Work to be completed:
Two lines in the listing below mark the span: one contains "www.airscience.com (85, 589)" and one contains "Browse Category (732, 93)". Reproduce both of them and everything between, exactly.

Data supplied:
=== Begin Enclosure ===
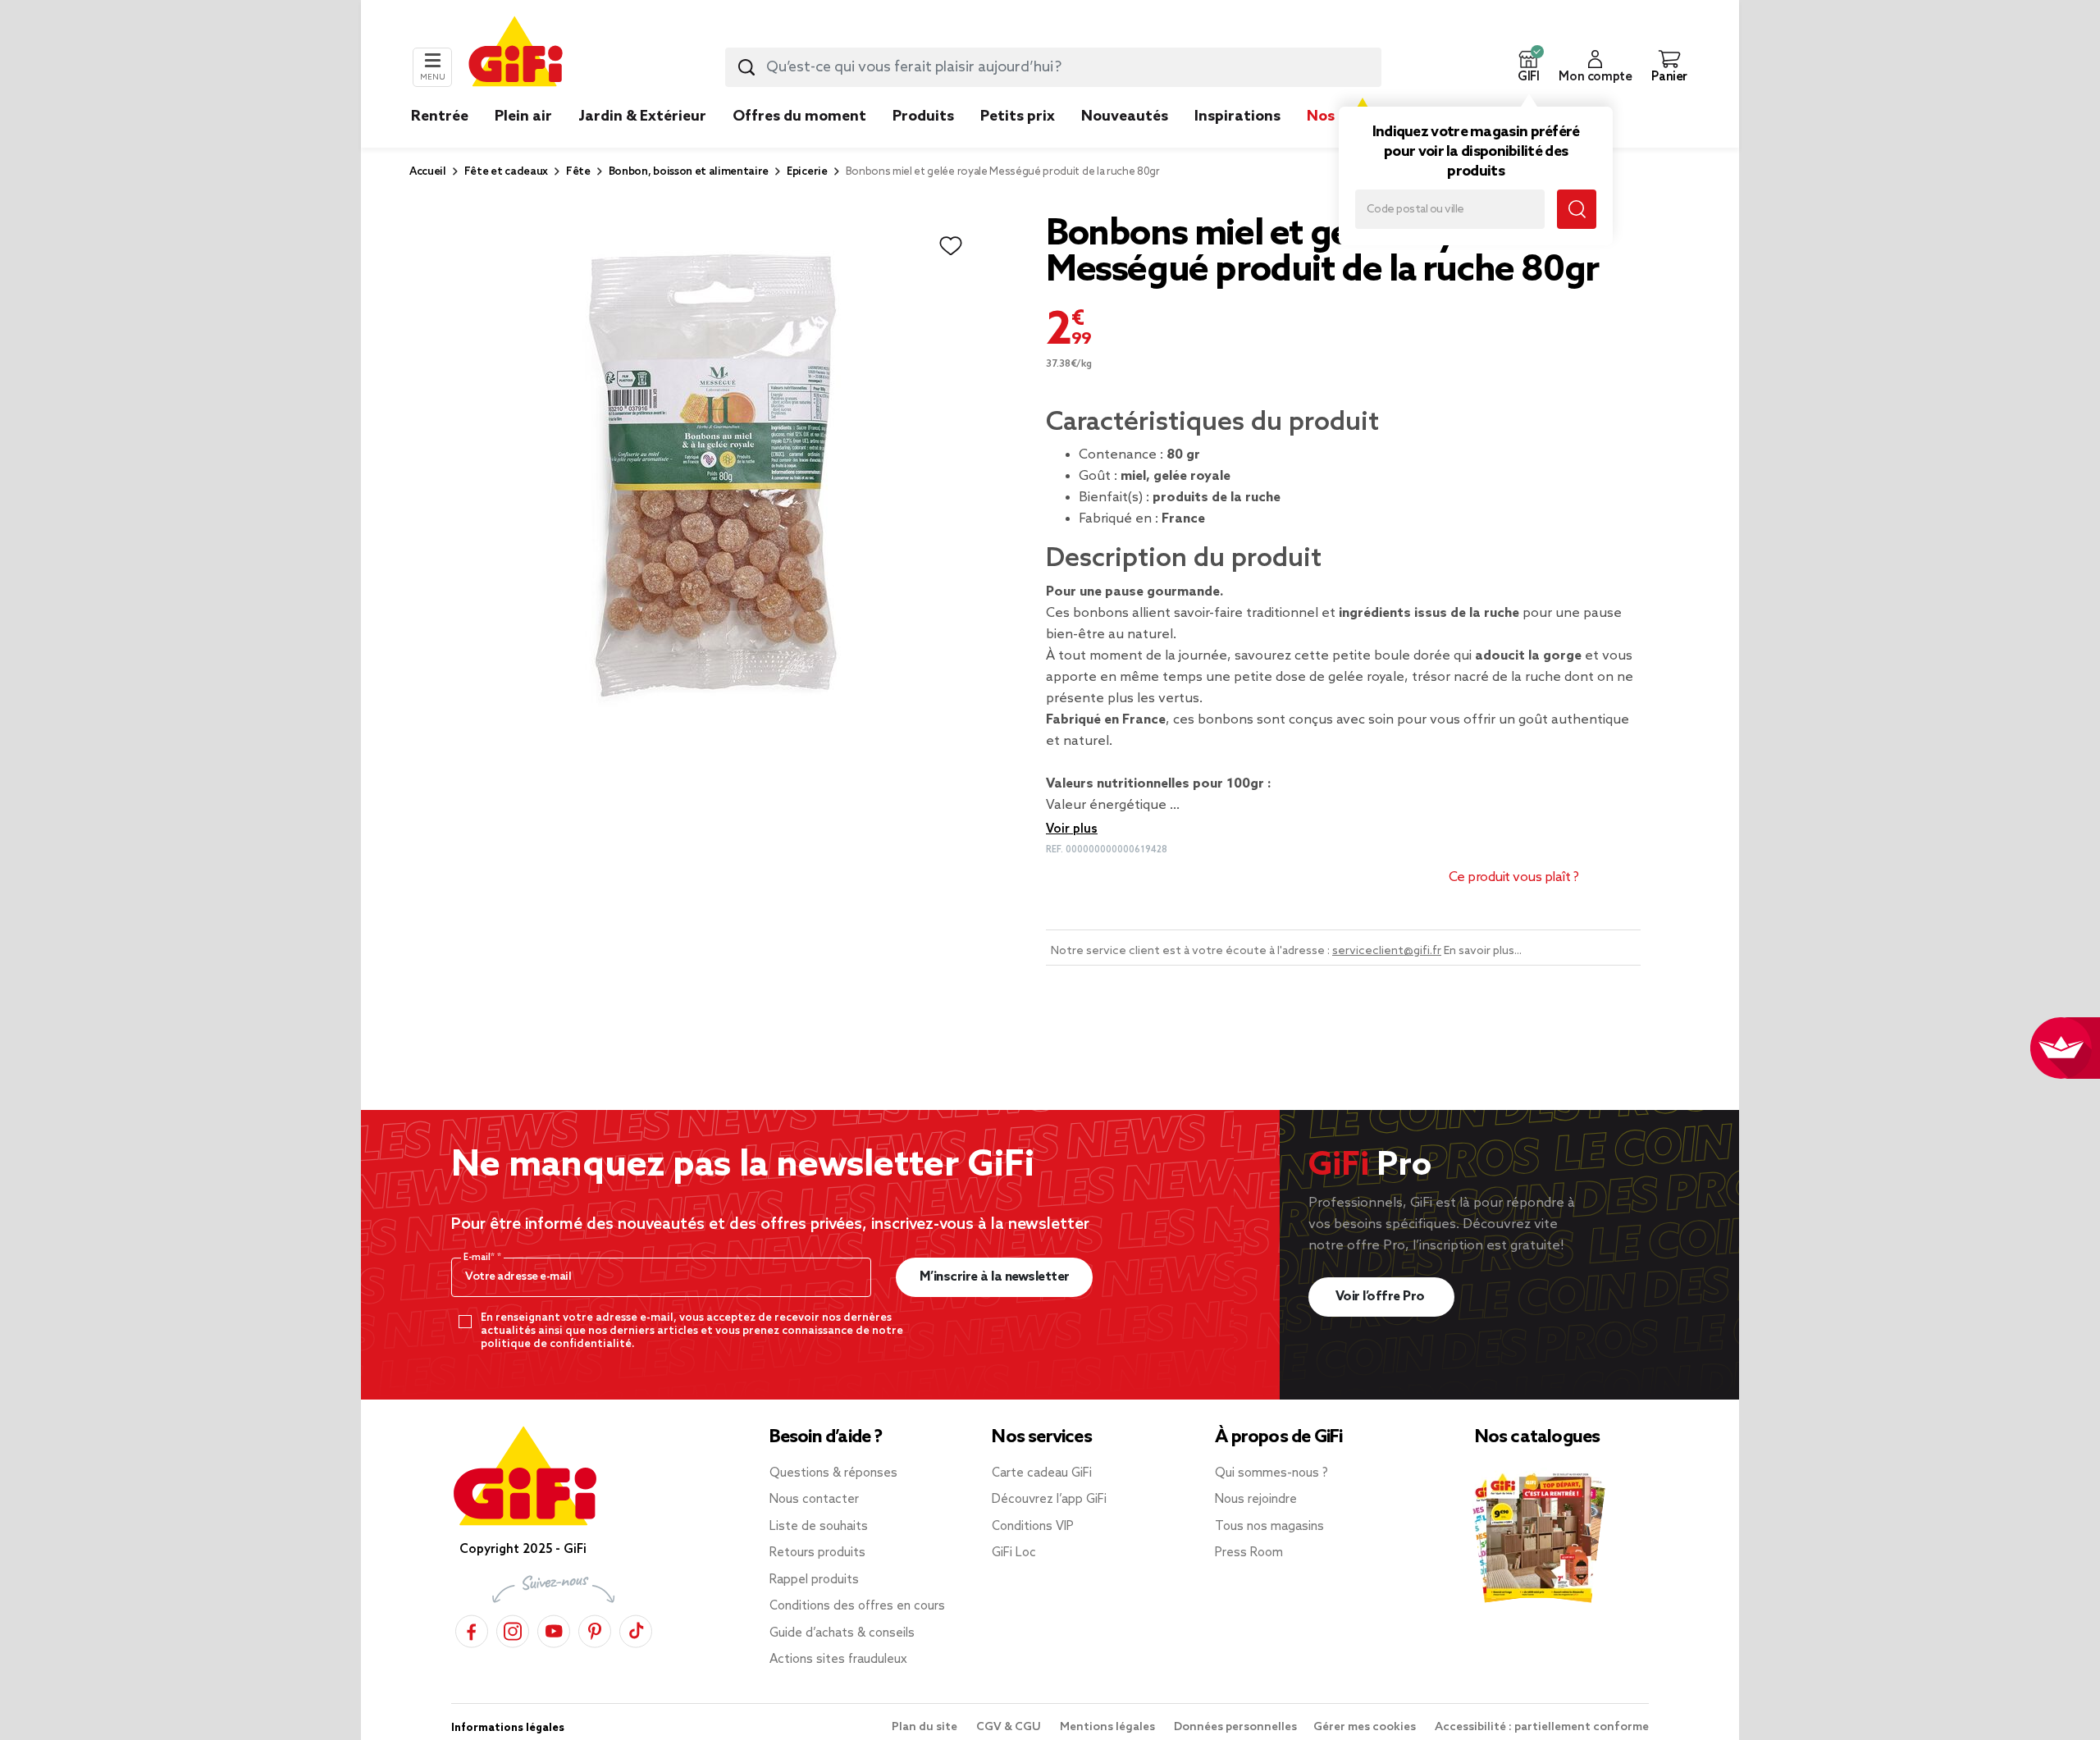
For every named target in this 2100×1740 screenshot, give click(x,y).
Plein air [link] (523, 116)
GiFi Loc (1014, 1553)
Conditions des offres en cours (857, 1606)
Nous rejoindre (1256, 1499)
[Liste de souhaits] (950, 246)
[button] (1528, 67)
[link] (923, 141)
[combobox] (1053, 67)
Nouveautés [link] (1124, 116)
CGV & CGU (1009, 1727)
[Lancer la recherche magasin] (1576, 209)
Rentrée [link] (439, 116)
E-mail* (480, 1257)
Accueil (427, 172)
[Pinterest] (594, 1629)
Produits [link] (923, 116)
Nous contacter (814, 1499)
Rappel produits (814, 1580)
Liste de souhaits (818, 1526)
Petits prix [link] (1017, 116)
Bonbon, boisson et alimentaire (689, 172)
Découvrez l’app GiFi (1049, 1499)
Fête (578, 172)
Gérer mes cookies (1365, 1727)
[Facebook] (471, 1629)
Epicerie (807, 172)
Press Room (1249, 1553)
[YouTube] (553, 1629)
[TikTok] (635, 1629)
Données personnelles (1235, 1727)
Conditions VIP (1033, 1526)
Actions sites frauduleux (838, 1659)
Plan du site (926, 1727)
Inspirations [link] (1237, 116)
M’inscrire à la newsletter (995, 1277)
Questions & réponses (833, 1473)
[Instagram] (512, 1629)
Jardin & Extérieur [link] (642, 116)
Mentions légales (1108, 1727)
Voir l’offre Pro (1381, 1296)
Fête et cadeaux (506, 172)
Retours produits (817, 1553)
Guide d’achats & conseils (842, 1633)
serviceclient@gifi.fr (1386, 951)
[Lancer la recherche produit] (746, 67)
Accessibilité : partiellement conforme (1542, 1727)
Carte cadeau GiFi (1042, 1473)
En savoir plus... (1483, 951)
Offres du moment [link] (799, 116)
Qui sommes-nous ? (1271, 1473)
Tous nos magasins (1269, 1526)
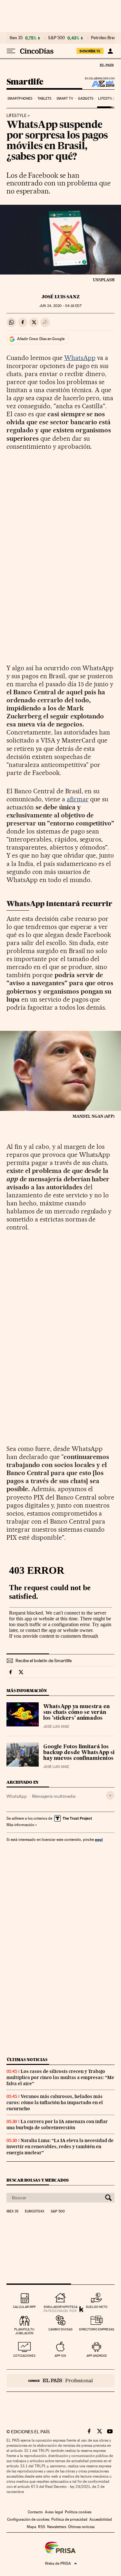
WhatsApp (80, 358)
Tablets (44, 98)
=== End Enclosure ===
=== Begin Enclosure ===
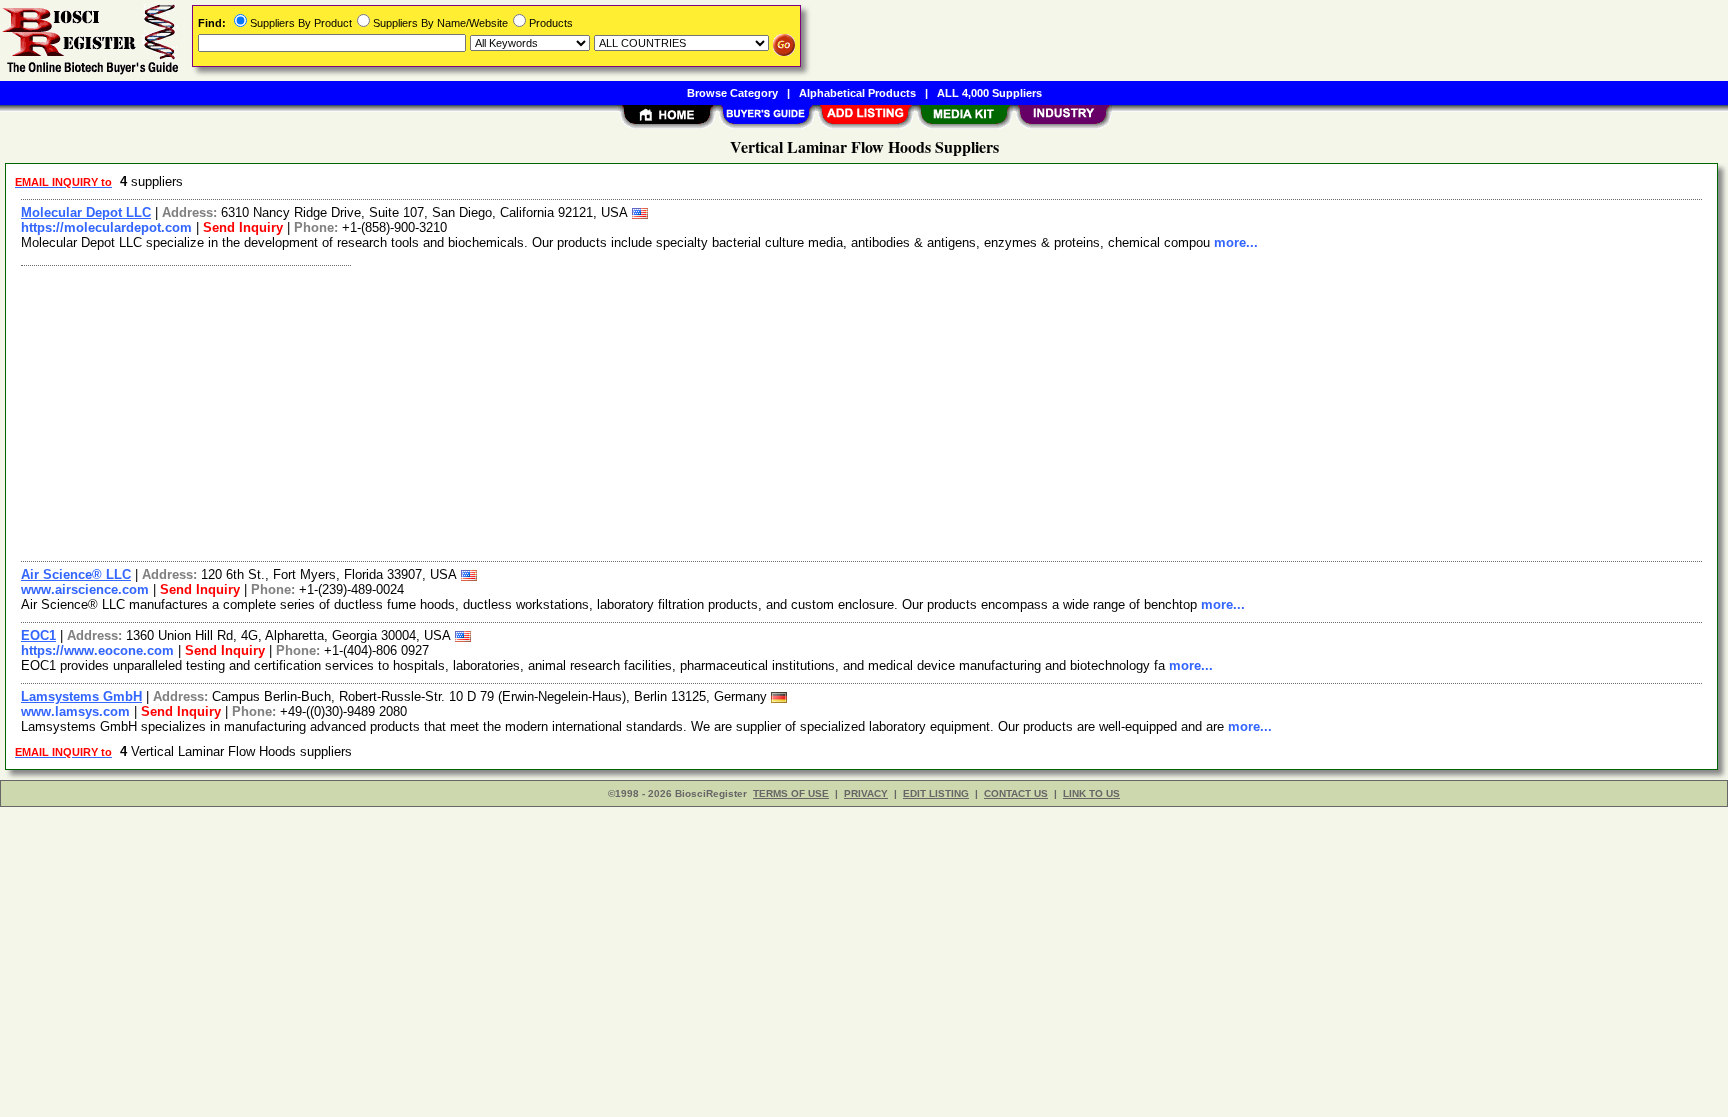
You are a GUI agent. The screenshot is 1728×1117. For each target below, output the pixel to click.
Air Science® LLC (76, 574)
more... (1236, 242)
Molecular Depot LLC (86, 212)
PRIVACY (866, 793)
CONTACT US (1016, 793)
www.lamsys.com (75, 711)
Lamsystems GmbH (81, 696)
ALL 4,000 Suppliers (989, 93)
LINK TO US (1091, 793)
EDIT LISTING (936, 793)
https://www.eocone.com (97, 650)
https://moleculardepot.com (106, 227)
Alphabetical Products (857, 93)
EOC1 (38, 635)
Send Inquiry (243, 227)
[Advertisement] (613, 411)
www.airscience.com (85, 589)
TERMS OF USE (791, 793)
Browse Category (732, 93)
=== End Enclosure ===
Result of this task:
www.airscience.com (85, 589)
TERMS OF USE (791, 793)
Browse Category (732, 93)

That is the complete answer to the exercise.